After more than 40 years, the Mountain Association for Community Economic Development (MACED) is changing its name to the Mountain Association in an effort to be more inclusive and welcoming to the people and communities they serve.
The community economic development nonprofit has worked to advance a just transition to a new economy in Eastern Kentucky and Central Appalachia since it was established in 1976. Over the course of 2019, the organization took a deep dive into understanding the history of Appalachia, the current state of society, and what a better future could look like. They developed a new strategic plan with goals to guide their work over the next five years. This plan includes deepening their commitment to equity and inclusion, and a name change is a big part of that work.
“We wanted to express our commitment to a new beginning and an outward-facing presence that is more inclusive and welcoming,” Mountain Association President Peter Hille said. “We know the value of MACED’s legacy and name recognition, but we have known for a long time that the acronym was hard to say and often confusing. In fact, if you search for “MACED” online, in addition to our website you find videos of protesters being “maced” by police – an act with which we do not wish to be associated.”
Along with this change, the Mountain Association has made significant updates in their communications with a new look and a new website. This comes after working with Berea College students to complete a third-party equity audit of their external communications.

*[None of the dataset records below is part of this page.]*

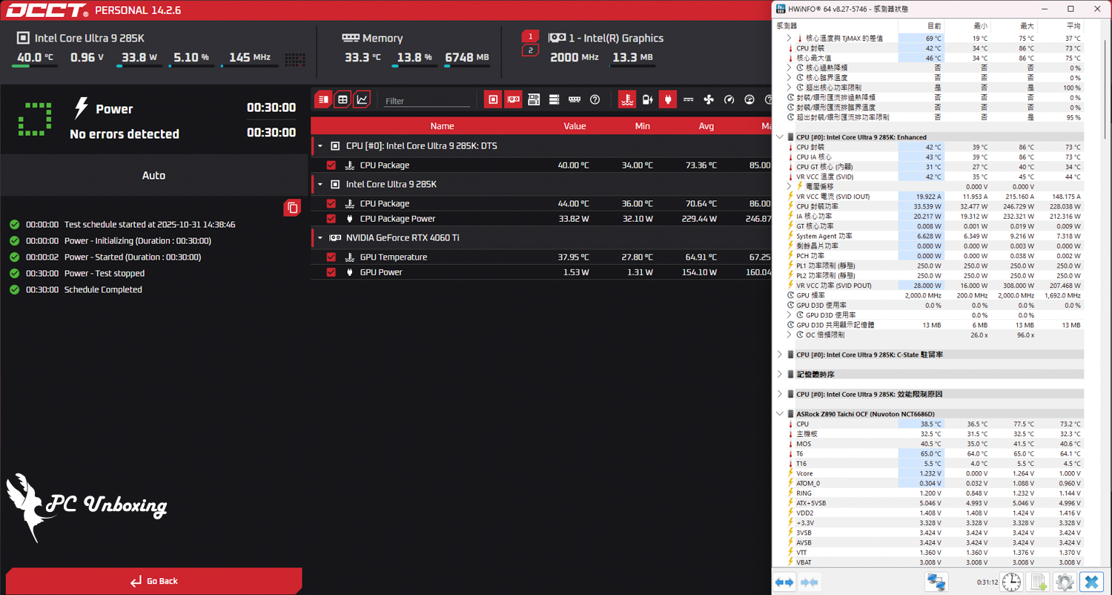Uncheck the GPU Power checkbox
This screenshot has width=1112, height=595.
[331, 272]
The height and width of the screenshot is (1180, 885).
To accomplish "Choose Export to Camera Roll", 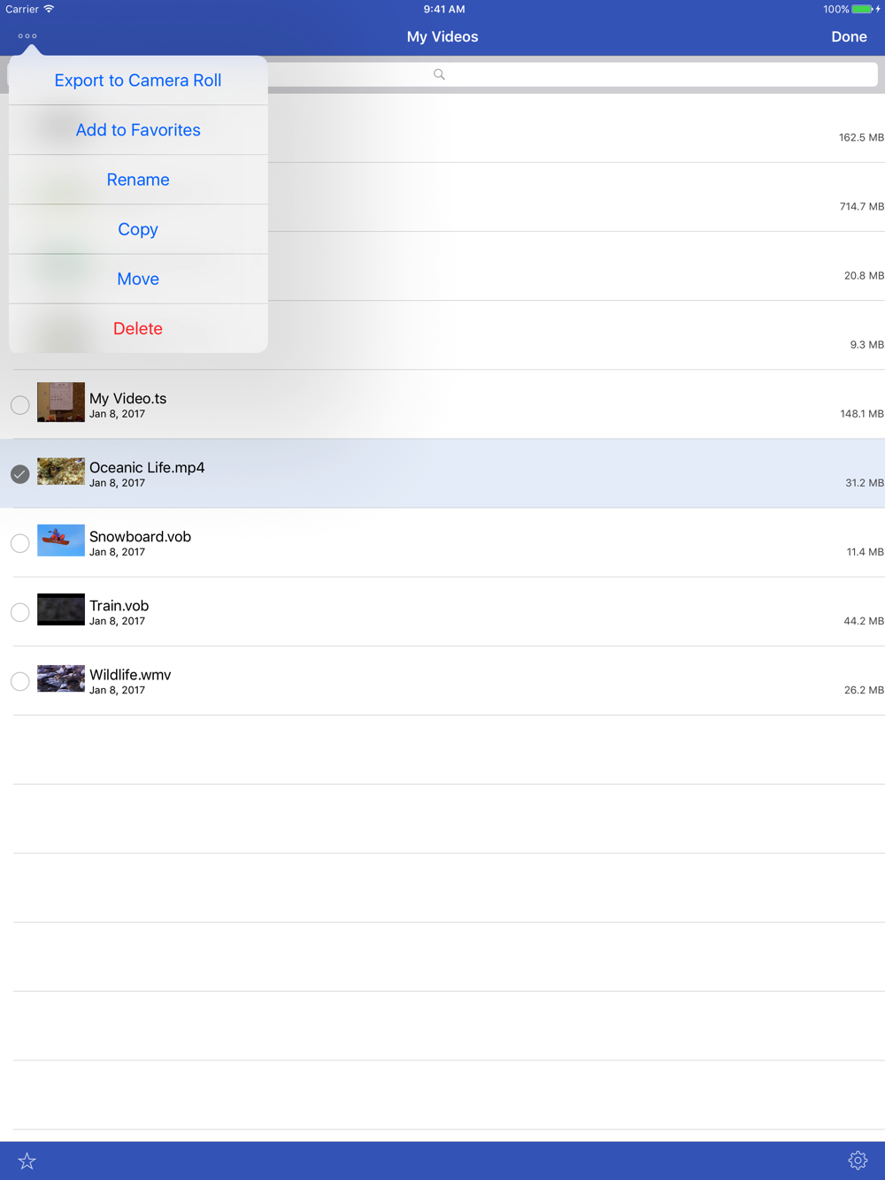I will (x=138, y=80).
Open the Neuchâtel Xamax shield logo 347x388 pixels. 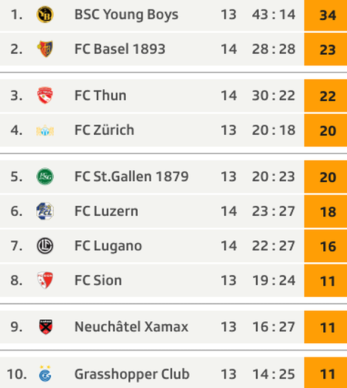click(x=45, y=327)
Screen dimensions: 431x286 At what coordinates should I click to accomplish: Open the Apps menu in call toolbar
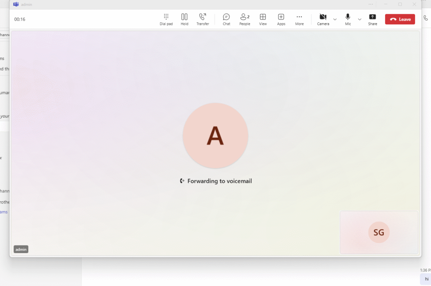281,19
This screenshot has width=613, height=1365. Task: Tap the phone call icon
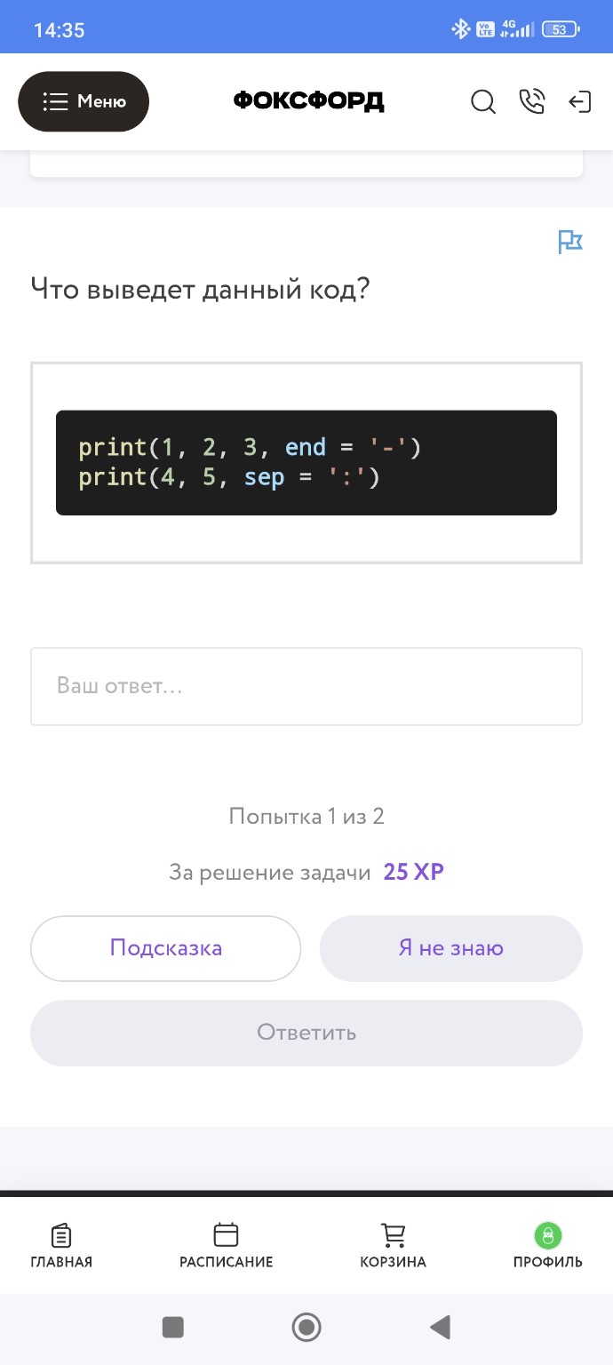tap(532, 101)
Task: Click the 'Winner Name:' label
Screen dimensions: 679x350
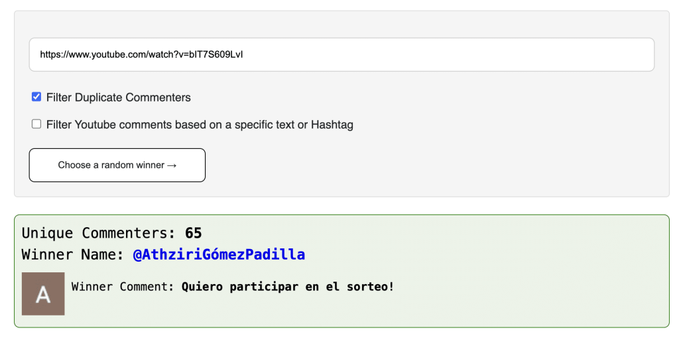Action: pos(73,254)
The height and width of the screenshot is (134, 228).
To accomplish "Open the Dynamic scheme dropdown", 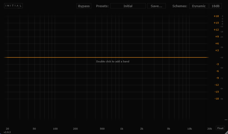I will 198,6.
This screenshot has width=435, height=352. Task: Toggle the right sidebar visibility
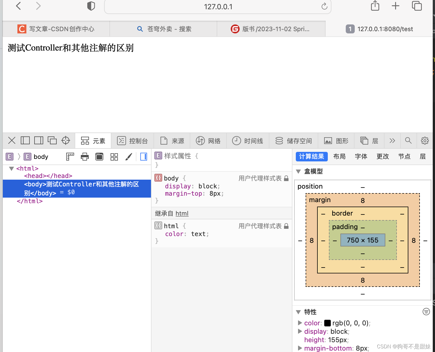point(144,157)
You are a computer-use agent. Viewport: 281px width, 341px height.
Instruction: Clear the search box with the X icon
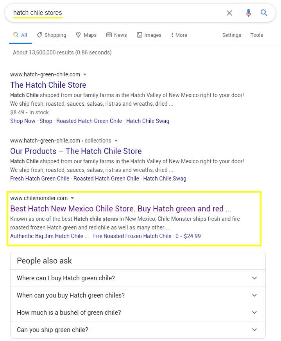(x=229, y=13)
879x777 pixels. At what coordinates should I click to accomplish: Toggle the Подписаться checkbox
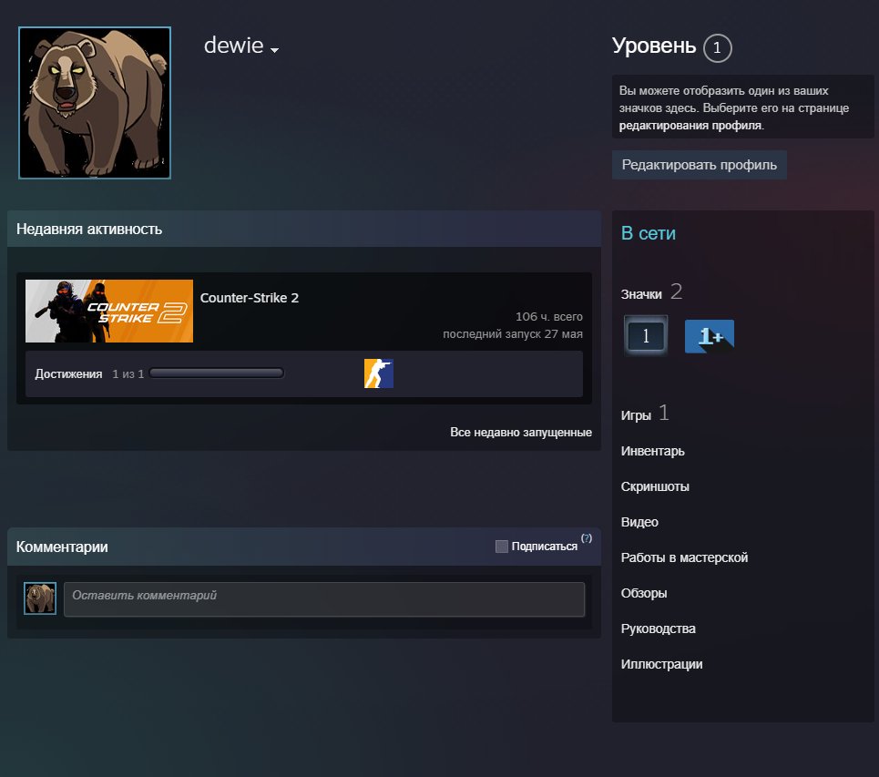[502, 546]

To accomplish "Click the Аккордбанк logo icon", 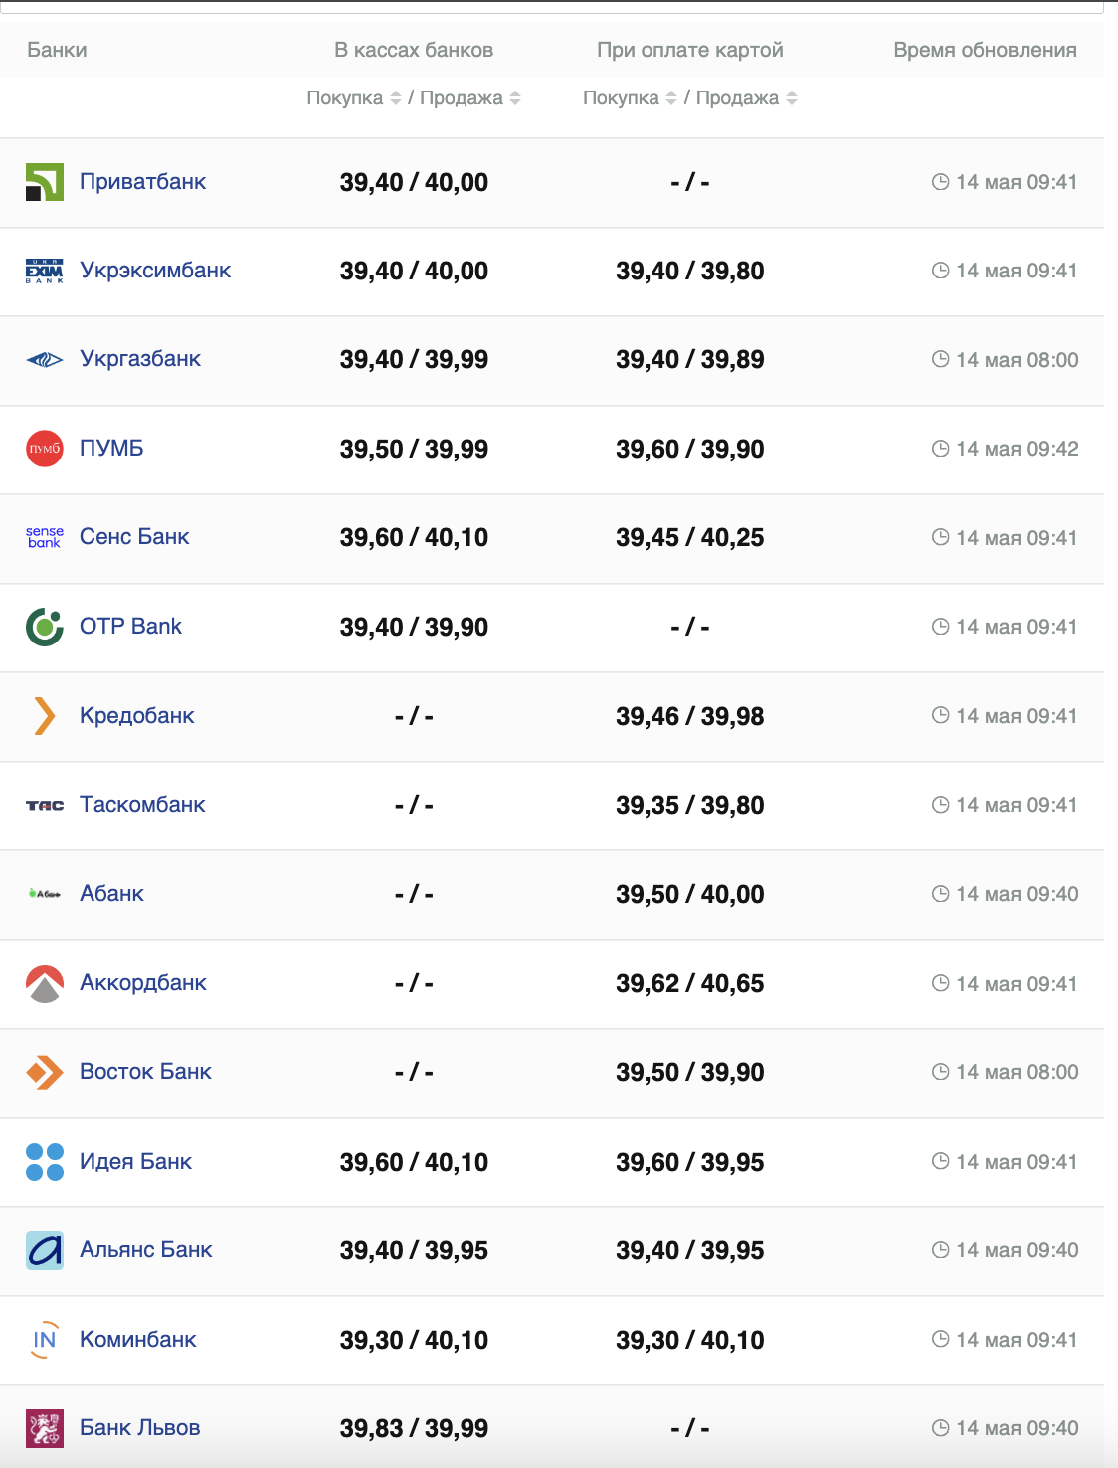I will pyautogui.click(x=45, y=983).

Through a variety of communications assessments, the students analyzed the old website and physical materials to determine the reading level and ease of readability. The new website has taken heed of their recommendations, reducing the number of words per sentence and using plain language as much as possible. The Mountain Association worked with P&P Creative, a communications firm based in Mount Sterling, who designed their new brand, new website, messaging and materials.
Hille said all the work in the Mountain Association’s new plan and communications, and in deepening their commitment to equity, has prepared them for the truly unique, historic moment of the COVID-19 pandemic, which has caused unprecedented impact on lives and economies, coupled with the new energy around the Black Lives Matter movement and justice for the oppressed, overlooked, disrespected and disregarded.
“Building the future we want will take all of us learning, planning and working together,” Hille said. “It will take bold, clear statements and the will to back brave words with hard work. It will take easy-to-use digital tools to bring more people along with us as we build an economy that better serves all people and all places.”